Trump divulgou medidas para impulsionar a indústria do carvão. Imagem: Reprodução/Twitter
Só para lembrar: ele afirmou que é a “consciência” dos produtores que mantém a floresta em pé, que assassinatos de ambientalistas no Brasil são “problemas de relacionamento” e que a agropecuária “não é a vilã” das mudanças climáticas. Blairo também deixou claro que as metas que o país assumiu são apenas ''intenções'' e condicionou o seu cumprimento a acesso a recursos.
''Nós não temos condições financeiras, monetárias, de levar adiante a intenção que o Brasil colocou. Eu gosto dessa palavra: intenção. A intenção que o Brasil assumiu perante o mundo não pode ser obrigação do produtor brasileiro, tem de ser a intenção do produtor brasileiro também.'' Ele disse que a fatura custará entre 40 e 50 bilhões de dólares.
De acordo com carta entregue ao ministro pelo Observatório do Clima, uma coalizão de 26 organizações da sociedade civil brasileira que atuam contra as mudanças climáticas, “apenas em 2016, o Plano Safra destinou R$ 202 bilhões ao financiamento do setor agropecuário, cuja inadimplência histórica média é de cerca de 5%. Somente o custo de equalização dos juros do Plano Safra, em julho de 2015, atingiu R$ 13,4 bilhões''. Segundo o Observatório, portanto, há dinheiro para bancar essa estimativa do ministro. Basta, apenas, que o próprio setor agropecuário pague suas dívidas.
Mas Blairo tem experiência nesse tipo de guerra de discurso. Diante de acusações de aumento no desmatamento da Amazônia, o então governador do Estado do Mato Grosso Blairo Maggi fez chantagem, insinuando que o país teria que escolher entre seguir as regras ambientais, e passar fome, ou desmatar – e garantir soberania alimentar. Forma de maniqueísmo que não cabe em um estadista, mas interessa à parte dos empresários que lucra fácil com a expansão agropecuária.
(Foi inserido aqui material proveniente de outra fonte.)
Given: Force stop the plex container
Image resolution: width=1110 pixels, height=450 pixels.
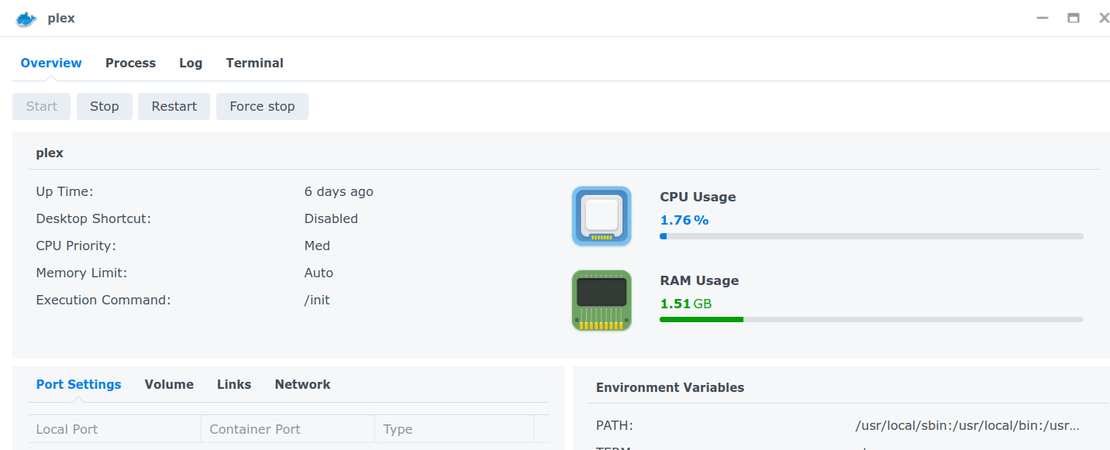Looking at the screenshot, I should pyautogui.click(x=262, y=106).
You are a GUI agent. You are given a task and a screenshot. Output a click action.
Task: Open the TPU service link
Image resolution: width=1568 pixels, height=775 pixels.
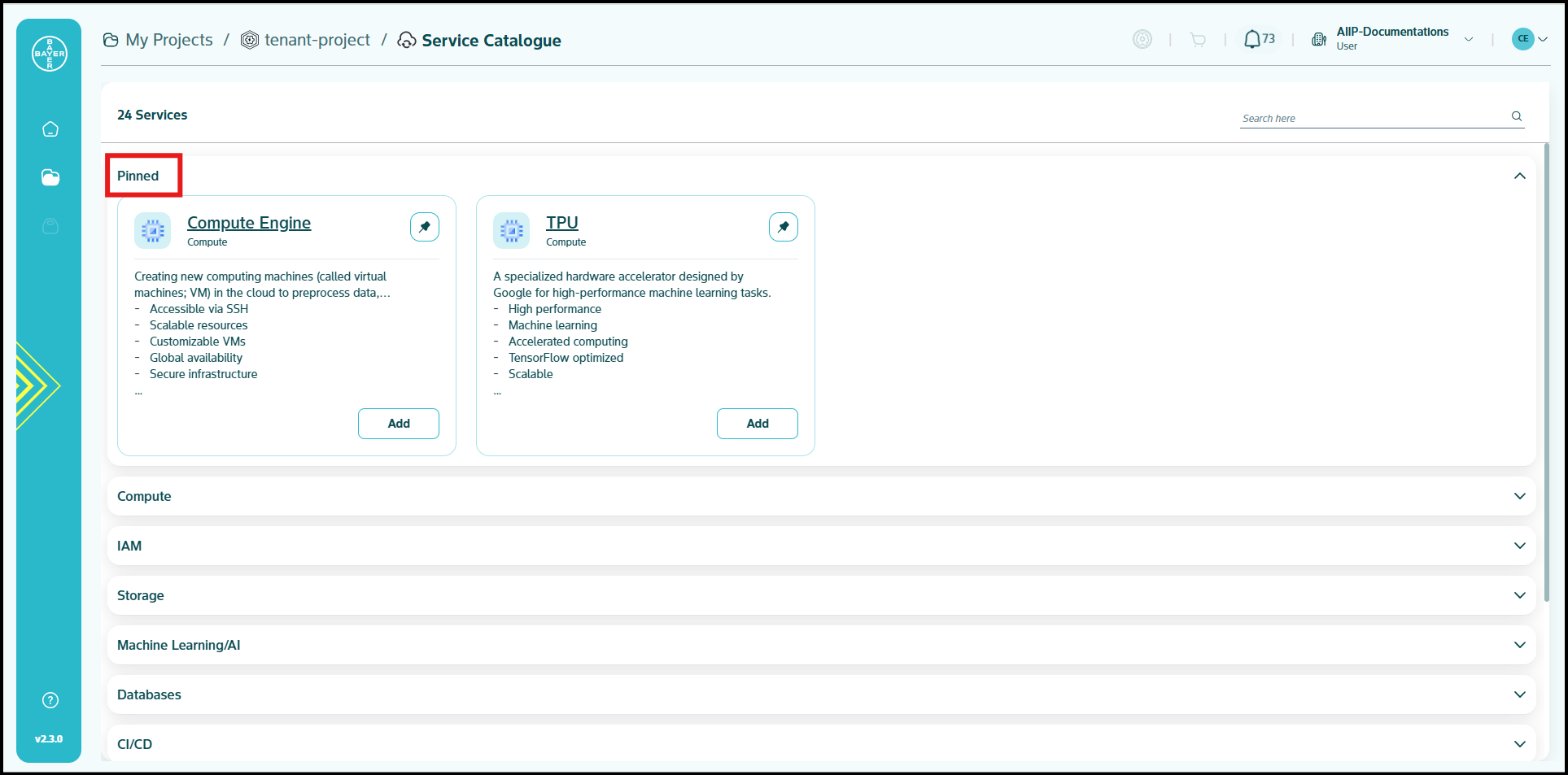[x=561, y=223]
É possível crescer economicamente, mas com responsabilidade. Respeitando o zoneamento econômico da região, que diz o que pode e o que não pode se produzido em uma área; realizando uma regularização fundiária geral e confiscando terras roubadas do Estado; executando uma reforma agrária com a garantia de que os recursos emprestados pelos governos às pequenas propriedades – responsáveis por garantir o alimento na mesa dos brasileiros – sejam, pelo menos, da mesma monta que os das grandes; preservando os direitos das populações tradicionais, cujas áreas possuem as mais altas taxas de conservação do país; mantendo o exército na caserna e longe da política fundiária e indígena. Ah, e sem usar trabalho escravo.
Enfim, mudando o modelo de desenvolvimento, o que inclui alterar o padrão de consumo, uma vez que nós do Sul Maravilha comemos e bebemos a Amazônia, o Cerrado, o Pantanal, a Mata Atlântica, arrotando alegria. Agimos com esses biomas e com outros países mais pobres como os países desenvolvidos, por vezes, agem conosco.
A globalização é linda. Tudo se encaixa. Inclusive, a exclusão.